Task instructions ▸ Format all the rows below as a JSON list of strings, one string per line, leaving out blank lines.

[Pointing records for text and elements]

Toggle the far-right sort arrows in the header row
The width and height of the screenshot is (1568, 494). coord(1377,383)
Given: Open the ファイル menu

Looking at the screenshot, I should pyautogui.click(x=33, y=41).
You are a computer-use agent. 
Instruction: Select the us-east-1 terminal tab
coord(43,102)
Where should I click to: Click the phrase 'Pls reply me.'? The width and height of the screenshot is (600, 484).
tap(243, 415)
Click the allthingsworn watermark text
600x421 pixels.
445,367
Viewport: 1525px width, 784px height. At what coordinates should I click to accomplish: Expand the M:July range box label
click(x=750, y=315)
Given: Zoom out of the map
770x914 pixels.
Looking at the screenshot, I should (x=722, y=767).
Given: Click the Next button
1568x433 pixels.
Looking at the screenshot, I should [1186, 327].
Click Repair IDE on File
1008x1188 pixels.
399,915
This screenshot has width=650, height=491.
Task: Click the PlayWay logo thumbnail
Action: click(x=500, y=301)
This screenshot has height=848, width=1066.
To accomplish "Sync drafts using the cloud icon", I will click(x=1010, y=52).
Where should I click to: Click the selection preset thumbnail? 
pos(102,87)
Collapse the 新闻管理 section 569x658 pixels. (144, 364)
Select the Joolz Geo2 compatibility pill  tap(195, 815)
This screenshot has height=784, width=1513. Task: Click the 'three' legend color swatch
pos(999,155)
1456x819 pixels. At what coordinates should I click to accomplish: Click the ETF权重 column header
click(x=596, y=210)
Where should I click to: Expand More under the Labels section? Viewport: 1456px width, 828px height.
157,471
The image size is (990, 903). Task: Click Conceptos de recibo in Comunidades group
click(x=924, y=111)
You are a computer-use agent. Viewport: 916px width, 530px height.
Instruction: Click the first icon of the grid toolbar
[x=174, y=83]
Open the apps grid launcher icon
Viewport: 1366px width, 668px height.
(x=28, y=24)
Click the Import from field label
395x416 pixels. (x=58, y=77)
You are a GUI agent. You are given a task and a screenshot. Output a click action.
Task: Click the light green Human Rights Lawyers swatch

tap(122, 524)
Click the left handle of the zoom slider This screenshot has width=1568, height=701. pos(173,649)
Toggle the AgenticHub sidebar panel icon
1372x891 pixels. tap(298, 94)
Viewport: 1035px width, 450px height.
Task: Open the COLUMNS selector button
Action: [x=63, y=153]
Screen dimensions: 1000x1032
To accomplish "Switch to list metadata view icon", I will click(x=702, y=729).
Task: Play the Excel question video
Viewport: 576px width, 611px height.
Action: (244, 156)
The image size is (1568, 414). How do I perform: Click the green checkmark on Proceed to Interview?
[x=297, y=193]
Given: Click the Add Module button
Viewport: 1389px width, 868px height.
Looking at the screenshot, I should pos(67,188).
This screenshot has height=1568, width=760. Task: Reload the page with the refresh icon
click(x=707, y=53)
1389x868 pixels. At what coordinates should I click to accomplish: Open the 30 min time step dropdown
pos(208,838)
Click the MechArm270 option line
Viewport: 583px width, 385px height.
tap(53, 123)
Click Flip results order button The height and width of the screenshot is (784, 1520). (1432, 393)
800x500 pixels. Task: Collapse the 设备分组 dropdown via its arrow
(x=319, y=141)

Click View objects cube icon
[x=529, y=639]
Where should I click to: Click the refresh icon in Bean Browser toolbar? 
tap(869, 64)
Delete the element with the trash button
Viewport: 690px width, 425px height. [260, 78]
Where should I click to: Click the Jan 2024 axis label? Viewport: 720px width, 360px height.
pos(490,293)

Answer for the task ▸
[
  "Toggle the far-right sort arrows in the header row",
  "The width and height of the screenshot is (1568, 494). coord(1377,383)",
  "Given: Open the ファイル menu",
  "Looking at the screenshot, I should pyautogui.click(x=33, y=41).",
  "You are a computer-use agent. ",
  "Instruction: Select the us-east-1 terminal tab",
  "coord(43,102)",
  "Where should I click to: Click the phrase 'Pls reply me.'? The width and height of the screenshot is (600, 484).",
  "tap(243, 415)",
  "Click the allthingsworn watermark text",
  "600x421 pixels.",
  "445,367",
  "Viewport: 1525px width, 784px height. At what coordinates should I click to accomplish: Expand the M:July range box label",
  "click(x=750, y=315)",
  "Given: Zoom out of the map",
  "770x914 pixels.",
  "Looking at the screenshot, I should (x=722, y=767).",
  "Given: Click the Next button",
  "1568x433 pixels.",
  "Looking at the screenshot, I should [1186, 327].",
  "Click Repair IDE on File",
  "1008x1188 pixels.",
  "399,915",
  "This screenshot has width=650, height=491.",
  "Task: Click the PlayWay logo thumbnail",
  "Action: click(x=500, y=301)",
  "This screenshot has height=848, width=1066.",
  "To accomplish \"Sync drafts using the cloud icon\", I will click(x=1010, y=52).",
  "Where should I click to: Click the selection preset thumbnail? ",
  "pos(102,87)",
  "Collapse the 新闻管理 section 569x658 pixels. (144, 364)",
  "Select the Joolz Geo2 compatibility pill  tap(195, 815)",
  "This screenshot has height=784, width=1513. Task: Click the 'three' legend color swatch",
  "pos(999,155)",
  "1456x819 pixels. At what coordinates should I click to accomplish: Click the ETF权重 column header",
  "click(x=596, y=210)",
  "Where should I click to: Expand More under the Labels section? Viewport: 1456px width, 828px height.",
  "157,471",
  "The image size is (990, 903). Task: Click Conceptos de recibo in Comunidades group",
  "click(x=924, y=111)",
  "You are a computer-use agent. Viewport: 916px width, 530px height.",
  "Instruction: Click the first icon of the grid toolbar",
  "[x=174, y=83]",
  "Open the apps grid launcher icon",
  "Viewport: 1366px width, 668px height.",
  "(x=28, y=24)",
  "Click the Import from field label",
  "395x416 pixels. (x=58, y=77)",
  "You are a GUI agent. You are given a task and a screenshot. Output a click action.",
  "Task: Click the light green Human Rights Lawyers swatch",
  "tap(122, 524)",
  "Click the left handle of the zoom slider This screenshot has width=1568, height=701. pos(173,649)",
  "Toggle the AgenticHub sidebar panel icon",
  "1372x891 pixels. tap(298, 94)",
  "Viewport: 1035px width, 450px height.",
  "Task: Open the COLUMNS selector button",
  "Action: [x=63, y=153]",
  "Screen dimensions: 1000x1032",
  "To accomplish \"Switch to list metadata view icon\", I will click(x=702, y=729).",
  "Task: Play the Excel question video",
  "Viewport: 576px width, 611px height.",
  "Action: (244, 156)",
  "The image size is (1568, 414). How do I perform: Click the green checkmark on Proceed to Interview?",
  "[x=297, y=193]",
  "Given: Click the Add Module button",
  "Viewport: 1389px width, 868px height.",
  "Looking at the screenshot, I should pos(67,188).",
  "This screenshot has height=1568, width=760. Task: Reload the page with the refresh icon",
  "click(x=707, y=53)",
  "1389x868 pixels. At what coordinates should I click to accomplish: Open the 30 min time step dropdown",
  "pos(208,838)",
  "Click the MechArm270 option line",
  "Viewport: 583px width, 385px height.",
  "tap(53, 123)",
  "Click Flip results order button The height and width of the screenshot is (784, 1520). (1432, 393)",
  "800x500 pixels. Task: Collapse the 设备分组 dropdown via its arrow",
  "(x=319, y=141)",
  "Click View objects cube icon",
  "[x=529, y=639]",
  "Where should I click to: Click the refresh icon in Bean Browser toolbar? ",
  "tap(869, 64)",
  "Delete the element with the trash button",
  "Viewport: 690px width, 425px height. [260, 78]",
  "Where should I click to: Click the Jan 2024 axis label? Viewport: 720px width, 360px height.",
  "pos(490,293)"
]